Make sure your water is not too cold. If it is, the paint or film will harden too quickly and it won’t be usable.
Mistakes To Avoid With the Spray Paint Hydro Dipping Method
Some errors are specific to the spray painting technique. These include:
- Waiting too long once you have sprayed the paint into the water. If you don’t work quickly enough the paint will congeal.
- Getting the wrong angle or speed when dipping the shoe, resulting in the paint not adhering or only sticking to part of your shoe. It’s best to lower the shoe by slowly holding the sole and submerging the whole shoe.
- Double dipping can result in a messy design and clumpy paint.

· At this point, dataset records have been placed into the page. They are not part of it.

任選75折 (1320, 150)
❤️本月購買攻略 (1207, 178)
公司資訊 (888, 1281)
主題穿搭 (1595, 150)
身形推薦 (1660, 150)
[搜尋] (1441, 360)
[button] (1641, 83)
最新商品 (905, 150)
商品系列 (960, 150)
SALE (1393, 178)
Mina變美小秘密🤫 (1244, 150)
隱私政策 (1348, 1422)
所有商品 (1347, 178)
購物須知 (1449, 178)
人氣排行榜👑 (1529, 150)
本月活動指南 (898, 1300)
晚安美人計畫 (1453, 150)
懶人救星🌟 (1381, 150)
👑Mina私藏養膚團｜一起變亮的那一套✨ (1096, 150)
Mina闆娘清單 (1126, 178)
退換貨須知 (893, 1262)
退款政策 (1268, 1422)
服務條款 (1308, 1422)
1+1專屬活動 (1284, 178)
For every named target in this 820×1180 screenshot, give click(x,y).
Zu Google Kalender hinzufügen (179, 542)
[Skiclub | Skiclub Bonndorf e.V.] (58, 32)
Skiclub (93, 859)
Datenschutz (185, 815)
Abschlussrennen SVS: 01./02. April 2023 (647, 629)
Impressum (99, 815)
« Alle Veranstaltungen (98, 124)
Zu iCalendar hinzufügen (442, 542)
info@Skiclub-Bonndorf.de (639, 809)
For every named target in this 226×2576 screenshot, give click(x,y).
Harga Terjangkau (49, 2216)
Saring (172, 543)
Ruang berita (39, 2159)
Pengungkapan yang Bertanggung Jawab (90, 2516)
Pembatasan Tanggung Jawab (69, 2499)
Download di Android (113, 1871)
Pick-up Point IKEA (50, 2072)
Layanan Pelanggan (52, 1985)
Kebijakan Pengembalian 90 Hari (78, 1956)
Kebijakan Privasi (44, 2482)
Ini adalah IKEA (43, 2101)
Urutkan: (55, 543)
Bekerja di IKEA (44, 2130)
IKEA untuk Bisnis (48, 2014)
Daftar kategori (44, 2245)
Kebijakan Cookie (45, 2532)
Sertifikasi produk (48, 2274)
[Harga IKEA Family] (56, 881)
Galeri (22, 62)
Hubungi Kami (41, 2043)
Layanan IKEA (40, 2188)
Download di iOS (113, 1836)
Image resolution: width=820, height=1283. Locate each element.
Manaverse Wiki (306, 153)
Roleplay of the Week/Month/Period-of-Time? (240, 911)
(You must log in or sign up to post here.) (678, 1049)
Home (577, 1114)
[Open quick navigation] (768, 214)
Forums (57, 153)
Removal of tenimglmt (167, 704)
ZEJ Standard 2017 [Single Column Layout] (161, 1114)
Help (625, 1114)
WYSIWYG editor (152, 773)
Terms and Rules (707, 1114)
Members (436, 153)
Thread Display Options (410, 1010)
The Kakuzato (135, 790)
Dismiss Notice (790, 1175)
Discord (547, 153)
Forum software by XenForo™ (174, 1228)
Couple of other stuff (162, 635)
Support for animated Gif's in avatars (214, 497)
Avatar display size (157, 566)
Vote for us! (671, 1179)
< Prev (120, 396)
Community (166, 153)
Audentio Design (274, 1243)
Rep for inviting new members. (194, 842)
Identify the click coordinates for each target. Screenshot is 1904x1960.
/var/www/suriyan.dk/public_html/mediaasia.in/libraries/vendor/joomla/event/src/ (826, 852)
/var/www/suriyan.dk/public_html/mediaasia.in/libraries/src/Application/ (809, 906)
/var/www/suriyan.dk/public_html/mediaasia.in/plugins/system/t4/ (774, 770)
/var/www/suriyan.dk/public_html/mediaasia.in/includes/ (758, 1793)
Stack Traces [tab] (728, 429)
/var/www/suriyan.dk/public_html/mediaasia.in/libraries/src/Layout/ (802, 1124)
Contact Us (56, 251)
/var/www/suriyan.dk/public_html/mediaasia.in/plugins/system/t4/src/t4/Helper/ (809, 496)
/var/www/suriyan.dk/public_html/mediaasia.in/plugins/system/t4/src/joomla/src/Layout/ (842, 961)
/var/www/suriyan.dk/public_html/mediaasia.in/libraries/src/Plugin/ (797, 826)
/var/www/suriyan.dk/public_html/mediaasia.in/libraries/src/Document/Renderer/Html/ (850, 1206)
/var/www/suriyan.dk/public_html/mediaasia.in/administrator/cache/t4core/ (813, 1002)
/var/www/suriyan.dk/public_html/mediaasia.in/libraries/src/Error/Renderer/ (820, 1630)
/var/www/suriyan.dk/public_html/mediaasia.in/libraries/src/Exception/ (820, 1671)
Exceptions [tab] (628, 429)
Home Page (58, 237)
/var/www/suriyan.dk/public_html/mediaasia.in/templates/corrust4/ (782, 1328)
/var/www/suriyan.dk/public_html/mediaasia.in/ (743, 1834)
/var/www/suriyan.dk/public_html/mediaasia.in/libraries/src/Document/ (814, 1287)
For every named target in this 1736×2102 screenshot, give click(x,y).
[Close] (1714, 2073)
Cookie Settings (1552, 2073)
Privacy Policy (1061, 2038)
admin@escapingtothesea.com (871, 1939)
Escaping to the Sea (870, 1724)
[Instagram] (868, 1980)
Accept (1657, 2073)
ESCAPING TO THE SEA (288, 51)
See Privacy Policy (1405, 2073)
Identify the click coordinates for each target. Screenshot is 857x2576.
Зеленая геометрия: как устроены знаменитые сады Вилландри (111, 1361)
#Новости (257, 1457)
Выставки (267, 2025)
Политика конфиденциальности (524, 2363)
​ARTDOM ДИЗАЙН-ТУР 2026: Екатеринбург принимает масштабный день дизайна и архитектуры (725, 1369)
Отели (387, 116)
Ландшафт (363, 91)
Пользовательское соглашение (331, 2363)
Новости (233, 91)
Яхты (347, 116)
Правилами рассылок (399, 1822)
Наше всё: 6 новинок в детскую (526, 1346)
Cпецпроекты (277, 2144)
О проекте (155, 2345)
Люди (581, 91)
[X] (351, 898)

If you are dipping one side at a time or the paint didn’t stick to part of the shoe, you can double dip, but try to only get the undipped section and a little of the dipped area so it joins seamlessly.
- Touching the paint before it has had the chance to dry. Don’t do it!
- Not using enough spray paint – it takes more than you think.
Mistakes To Avoid With Film Transfer Hydro Dipping
These mistakes are specific to the film transfer technique:
- Placing the film in too quickly and creating bubbles.
- Double dipping when wet. If you are doing one side of the shoe at a time, you need to wait for the shoe to dry before applying the next portion of the transfer film.
- Placing the film the wrong side up.
- Allowing water to be on top of the film before you spray it with the activator.
- Not sealing the shoes to protect them.
Both techniques of hydro dipping shoes are effective and can be done at home with relative ease.
While the spray paint technique is a little more foolproof and creates an intoxicating whirl of color, the film transfers offer more variety of design.
A few basic requirements for each include shoes, a dipping container, water, and paint or transfer film.
With these supplies in hand, you are ready to create your very own unique pair of hydro-dipped sneaks.